# Task brief
No pictures, nothing altered: return the data below.

Top of Records for this exercise

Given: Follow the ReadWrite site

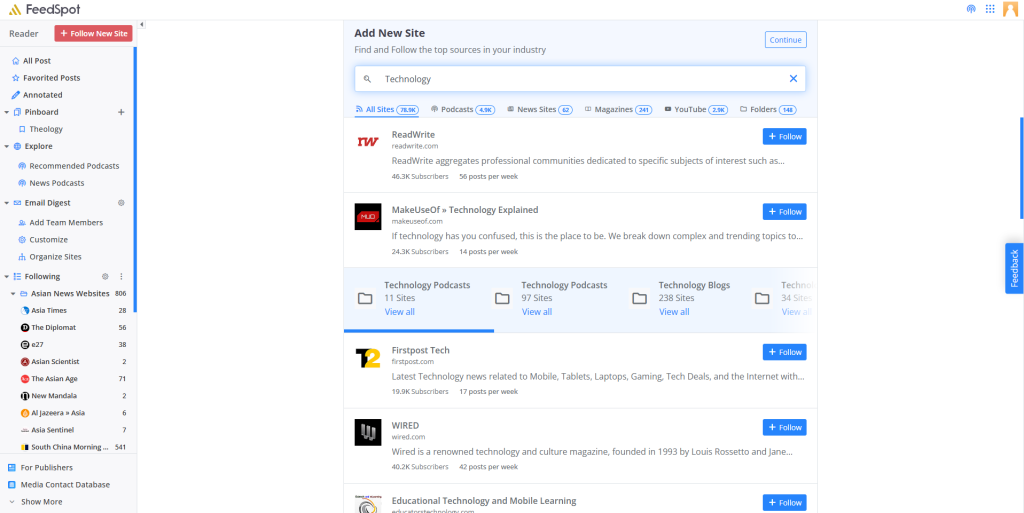Looking at the screenshot, I should (784, 136).
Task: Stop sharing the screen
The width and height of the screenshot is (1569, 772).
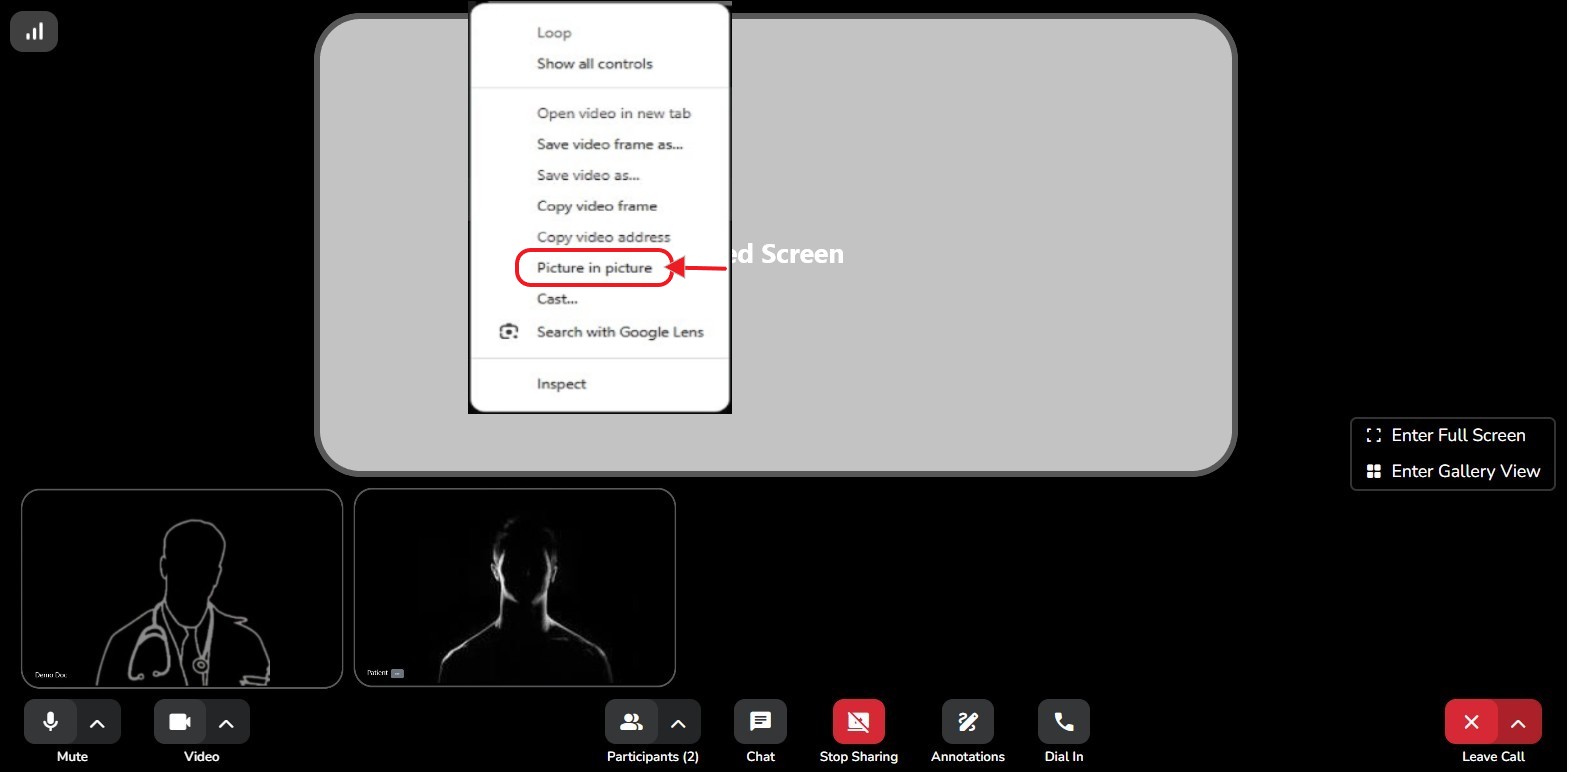Action: (x=858, y=722)
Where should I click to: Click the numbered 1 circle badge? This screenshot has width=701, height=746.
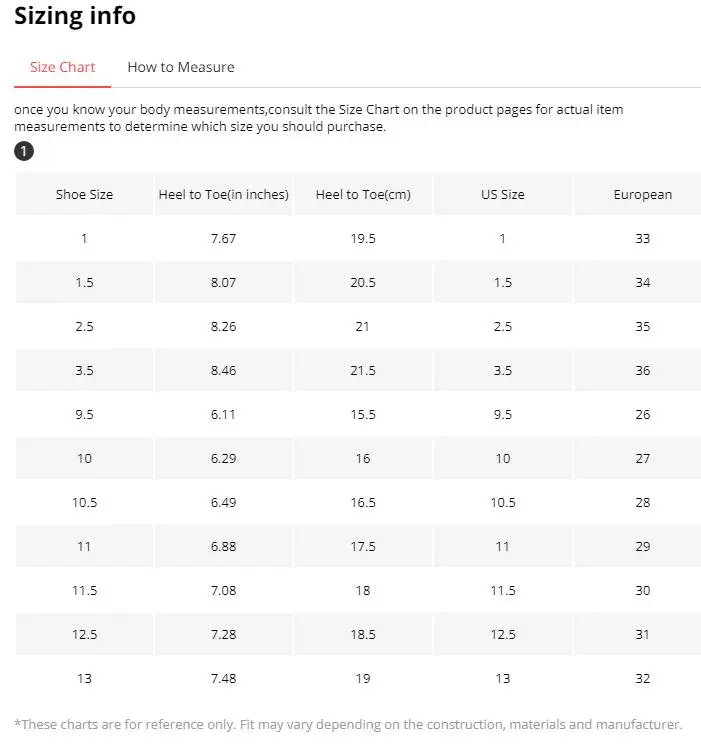pos(24,151)
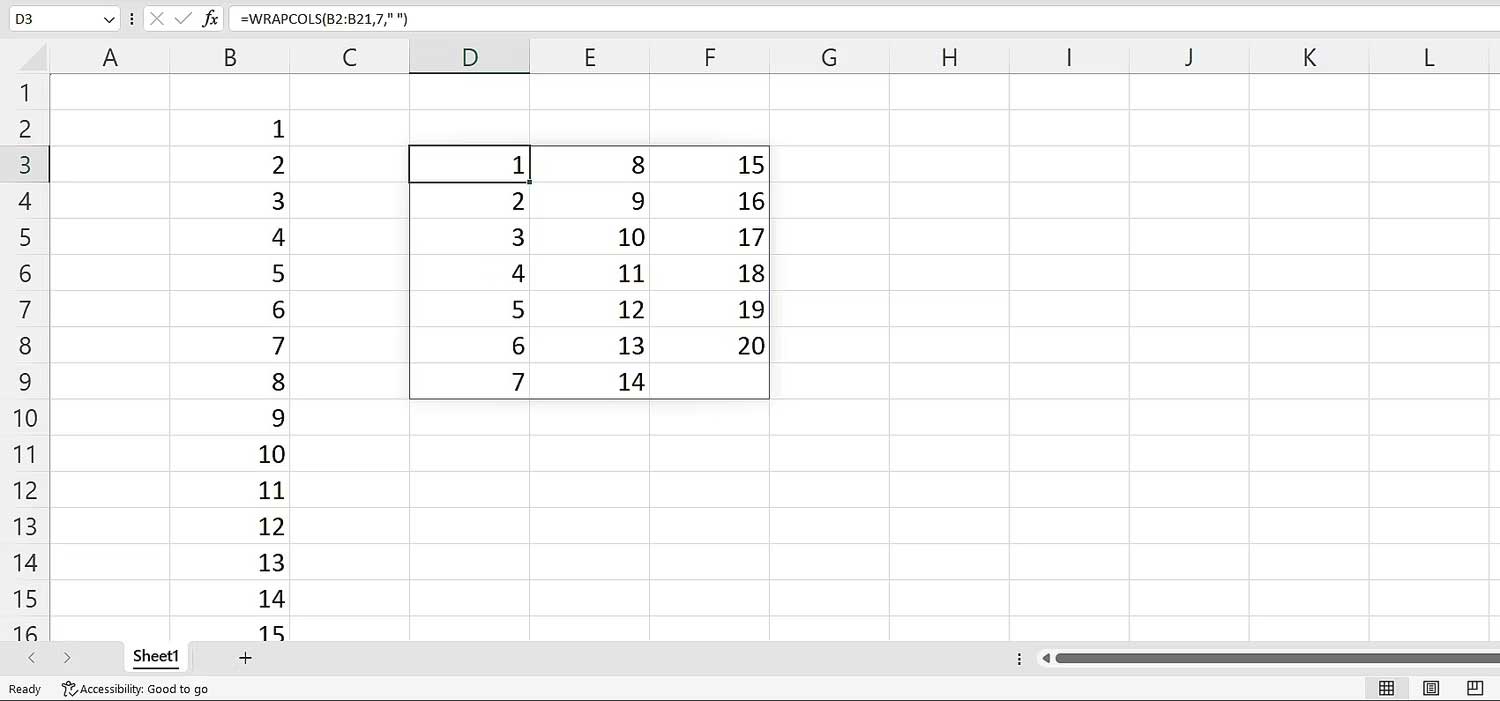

Bottom of Records for this exercise

# Result of the exercise
Given: Follow the ReadWrite site

Looking at the screenshot, I should (784, 136).
Task: Stop sharing the screen
The width and height of the screenshot is (1569, 772).
Action: (x=858, y=722)
Where should I click to: Click the numbered 1 circle badge? This screenshot has width=701, height=746.
pos(24,151)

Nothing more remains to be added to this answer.